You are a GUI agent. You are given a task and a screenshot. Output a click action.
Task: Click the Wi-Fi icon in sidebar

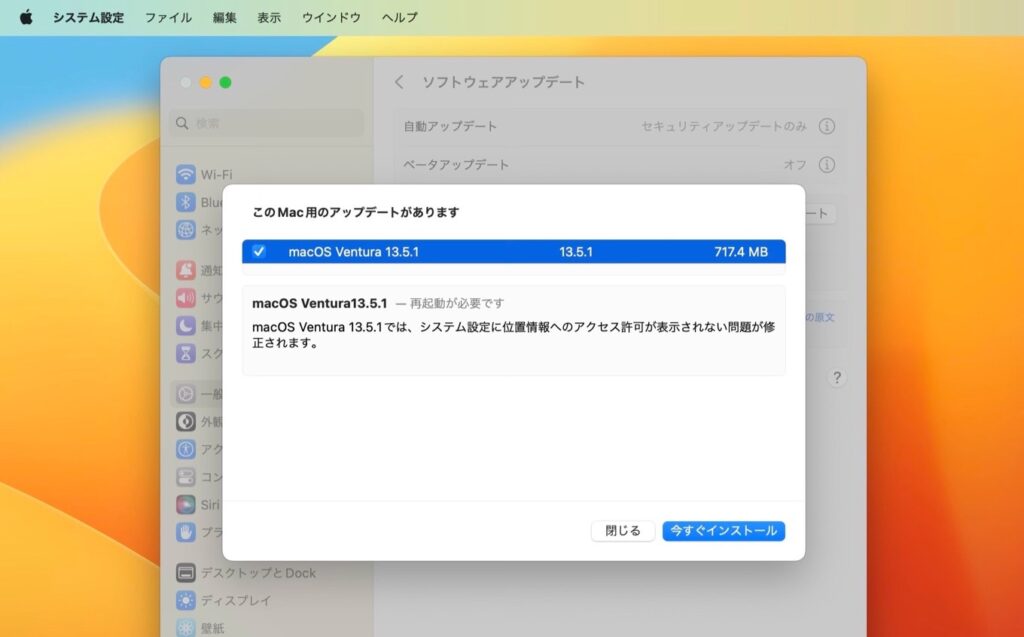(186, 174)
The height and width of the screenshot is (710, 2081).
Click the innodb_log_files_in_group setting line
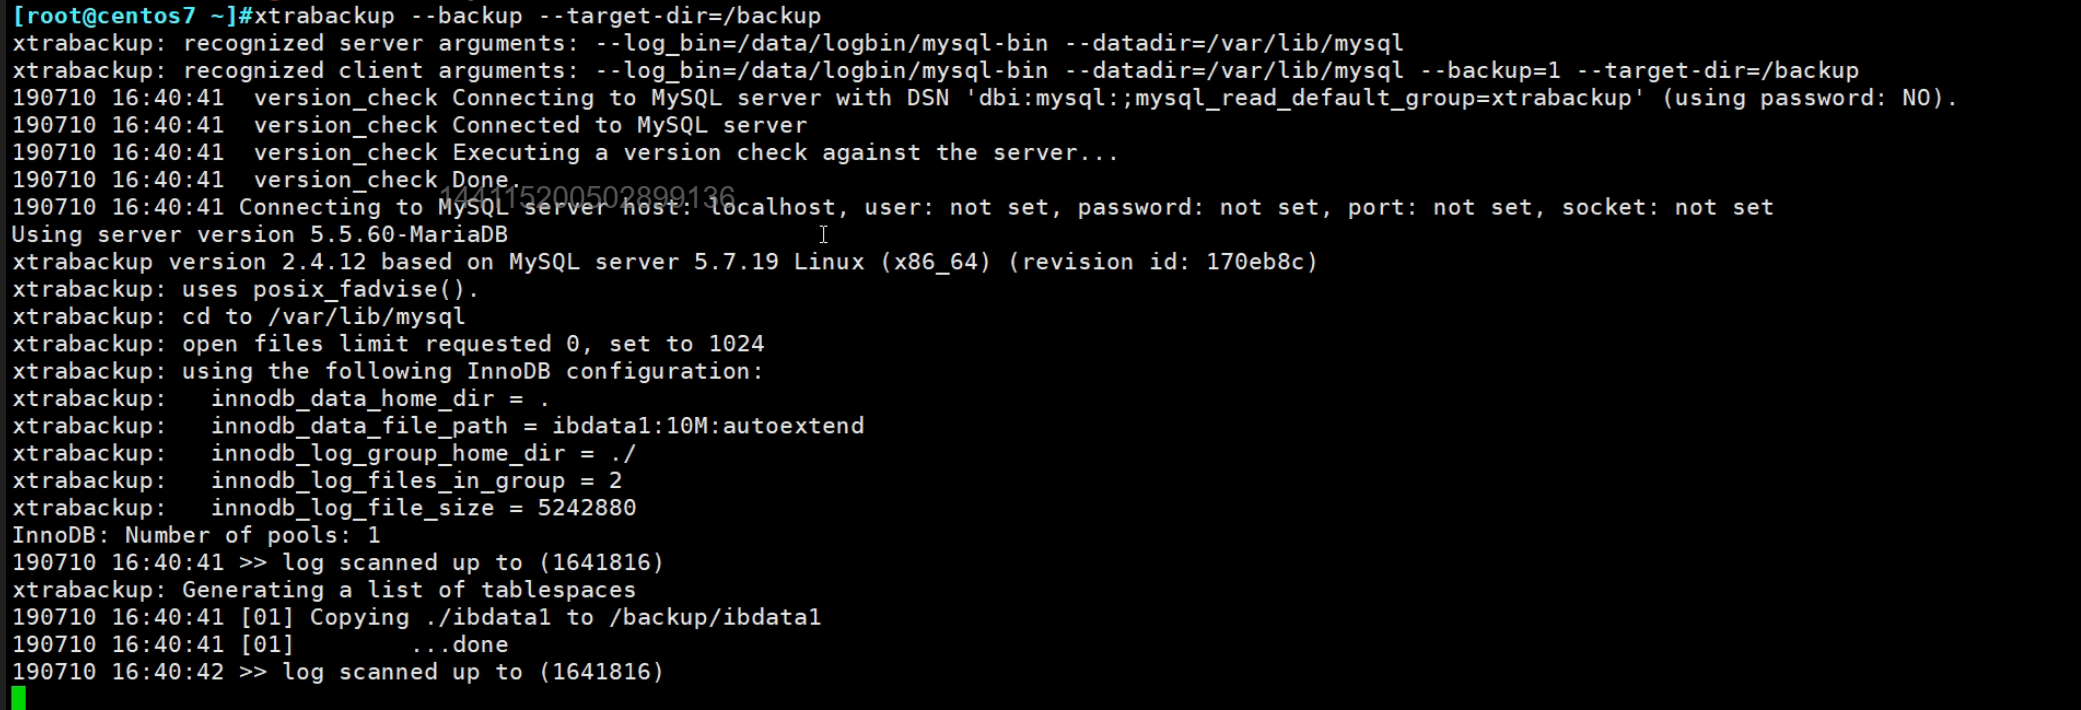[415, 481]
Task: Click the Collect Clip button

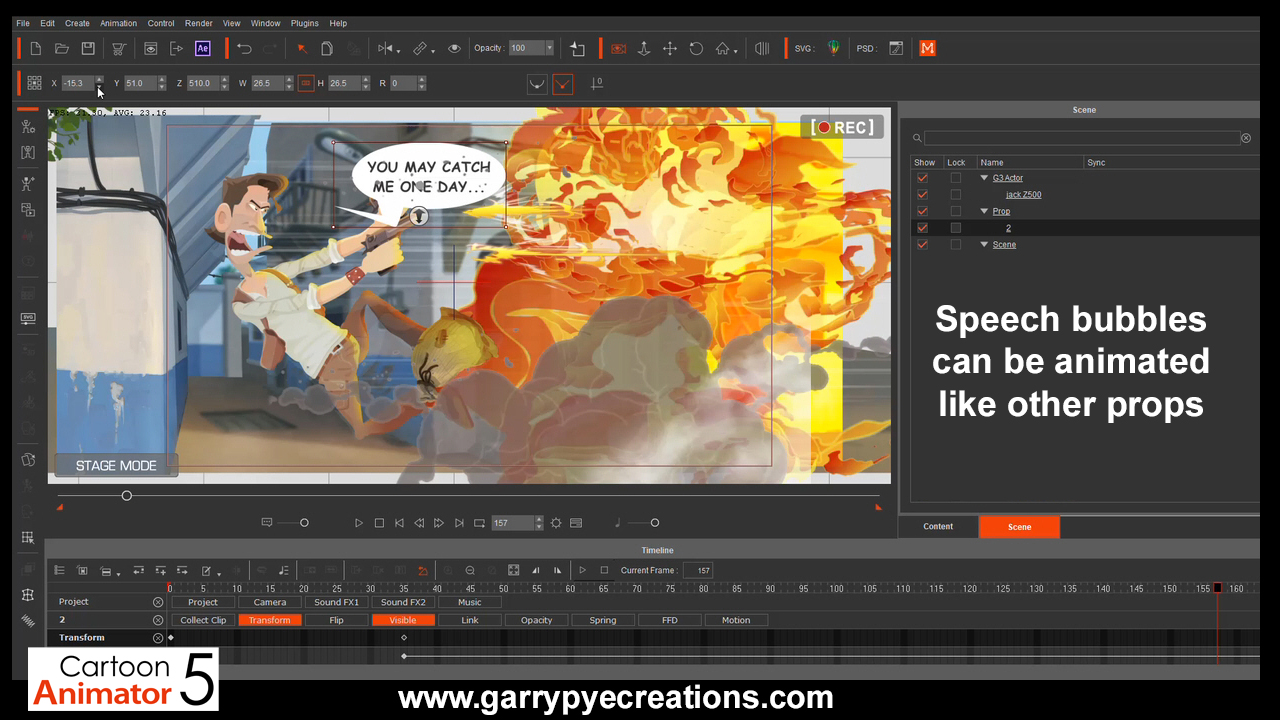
================================
**PROBLEM STATEMENT:** Write out exactly the lines running from the one with "The height and" through the end of the material, both ends included, while leaving the pictures out.

**SOLUTION:**
The height and width of the screenshot is (710, 2081).
Click the innodb_log_files_in_group setting line
[415, 481]
Task: Click the Collect Clip button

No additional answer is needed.